Aue-Bad Schlema - Rutschender Schutt, scharfe Kanten, tückische Hohlräume - wenn ein Gebäude im Katastrophenfall einstürzt und Menschen unter sich begräbt, wird's auch für die Retter lebensgefährlich. Trümmerhunde aus Sachsen sind dann die wichtigsten Helfer in der Not.

Sarah Unger (33) von der Rettungshundestaffel des DRK Kreisverbandes Aue-Schwarzenberg übt mit Labrador Wilma (4) die Suche nach Vermissten in Trümmern.
Sarah Unger (33) von der Rettungshundestaffel des DRK Kreisverbandes Aue-Schwarzenberg übt mit Labrador Wilma (4) die Suche nach Vermissten in Trümmern.  © Kristin Schmidt/dpa

Ihr Einsatz und die Ausbildung werden von Ehrenamtlichen wie Sarah Unger (33) gestemmt.
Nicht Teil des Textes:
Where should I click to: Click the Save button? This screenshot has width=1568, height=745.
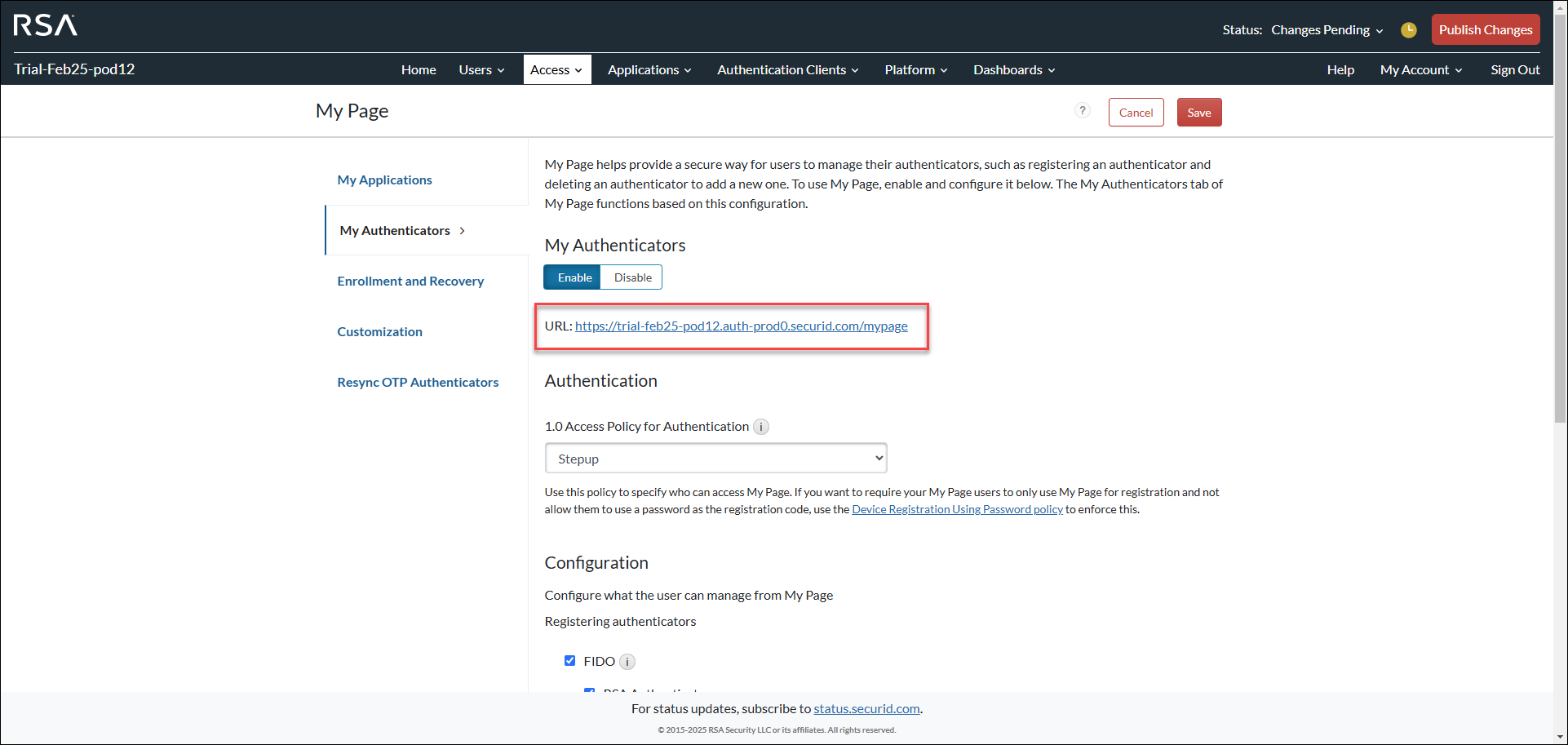pyautogui.click(x=1198, y=113)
Die Konstrukteurin trainiert mit ihren beiden Labrador-Retrievern Mira (6) und Wilma (4) in der Rettungshundestaffel des DRK Aue-Schwarzenberg zweimal wöchentlich vier bis fünf Stunden, um die Tiere auszubilden.

"Die Prüfung für die Flächensuche nach Menschen, beispielsweise in einem Waldgebiet, haben beide erfolgreich bestanden."

Weitaus komplizierter ist die Suche nach Verschütteten, die die Rettungshunde jüngst auf dem Gelände eines Baustoffhandels üben durften.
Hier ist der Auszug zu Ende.